§ **Directions for this task**
Here are some entries. Print them exactly as they are.

§ **Input for this task**
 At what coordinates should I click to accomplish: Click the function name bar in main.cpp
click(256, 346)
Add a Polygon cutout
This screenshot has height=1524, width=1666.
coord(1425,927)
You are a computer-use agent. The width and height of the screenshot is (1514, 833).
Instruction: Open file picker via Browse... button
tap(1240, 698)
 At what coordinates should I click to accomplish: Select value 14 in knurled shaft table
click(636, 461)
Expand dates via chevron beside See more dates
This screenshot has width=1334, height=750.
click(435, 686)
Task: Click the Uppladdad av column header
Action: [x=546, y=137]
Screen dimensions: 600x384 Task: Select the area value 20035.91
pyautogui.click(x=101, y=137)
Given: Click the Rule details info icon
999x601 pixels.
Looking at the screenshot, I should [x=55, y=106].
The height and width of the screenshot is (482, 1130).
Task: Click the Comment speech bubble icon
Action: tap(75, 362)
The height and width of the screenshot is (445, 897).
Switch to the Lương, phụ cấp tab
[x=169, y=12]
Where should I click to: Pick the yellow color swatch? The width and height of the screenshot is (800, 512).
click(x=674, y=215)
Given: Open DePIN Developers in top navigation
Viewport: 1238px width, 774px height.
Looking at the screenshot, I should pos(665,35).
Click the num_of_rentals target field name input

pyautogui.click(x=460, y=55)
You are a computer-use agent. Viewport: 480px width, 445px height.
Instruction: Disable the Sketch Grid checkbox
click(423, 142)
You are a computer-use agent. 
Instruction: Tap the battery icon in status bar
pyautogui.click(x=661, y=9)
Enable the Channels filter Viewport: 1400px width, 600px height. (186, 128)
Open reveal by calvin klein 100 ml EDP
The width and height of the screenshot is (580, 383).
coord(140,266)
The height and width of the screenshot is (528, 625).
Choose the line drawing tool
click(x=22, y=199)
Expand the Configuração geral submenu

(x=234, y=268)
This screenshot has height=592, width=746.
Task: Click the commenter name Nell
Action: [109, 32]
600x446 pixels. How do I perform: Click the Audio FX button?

§ **Answer to this exercise**
 At what coordinates should I click to accomplish: Click the function name bar in main.cpp
click(256, 346)
Add a Polygon cutout
This screenshot has height=1524, width=1666.
coord(1425,927)
You are a computer-use agent. The width and height of the screenshot is (1514, 833).
Instruction: Open file picker via Browse... button
tap(1240, 698)
 At what coordinates should I click to accomplish: Select value 14 in knurled shaft table
click(636, 461)
Expand dates via chevron beside See more dates
This screenshot has width=1334, height=750.
click(435, 686)
Task: Click the Uppladdad av column header
Action: [x=546, y=137]
Screen dimensions: 600x384 Task: Select the area value 20035.91
pyautogui.click(x=101, y=137)
Given: Click the Rule details info icon
999x601 pixels.
Looking at the screenshot, I should [x=55, y=106].
The height and width of the screenshot is (482, 1130).
Task: Click the Comment speech bubble icon
Action: tap(75, 362)
The height and width of the screenshot is (445, 897).
Switch to the Lương, phụ cấp tab
[x=169, y=12]
Where should I click to: Pick the yellow color swatch? The width and height of the screenshot is (800, 512).
click(x=674, y=215)
Given: Open DePIN Developers in top navigation
Viewport: 1238px width, 774px height.
Looking at the screenshot, I should pos(665,35).
Click the num_of_rentals target field name input

pyautogui.click(x=460, y=55)
You are a computer-use agent. Viewport: 480px width, 445px height.
Instruction: Disable the Sketch Grid checkbox
click(423, 142)
You are a computer-use agent. 
Instruction: Tap the battery icon in status bar
pyautogui.click(x=661, y=9)
Enable the Channels filter Viewport: 1400px width, 600px height. (186, 128)
Open reveal by calvin klein 100 ml EDP
The width and height of the screenshot is (580, 383).
coord(140,266)
The height and width of the screenshot is (528, 625).
Choose the line drawing tool
click(x=22, y=199)
Expand the Configuração geral submenu

(x=234, y=268)
This screenshot has height=592, width=746.
Task: Click the commenter name Nell
Action: [109, 32]
600x446 pixels. How do I perform: Click the Audio FX button?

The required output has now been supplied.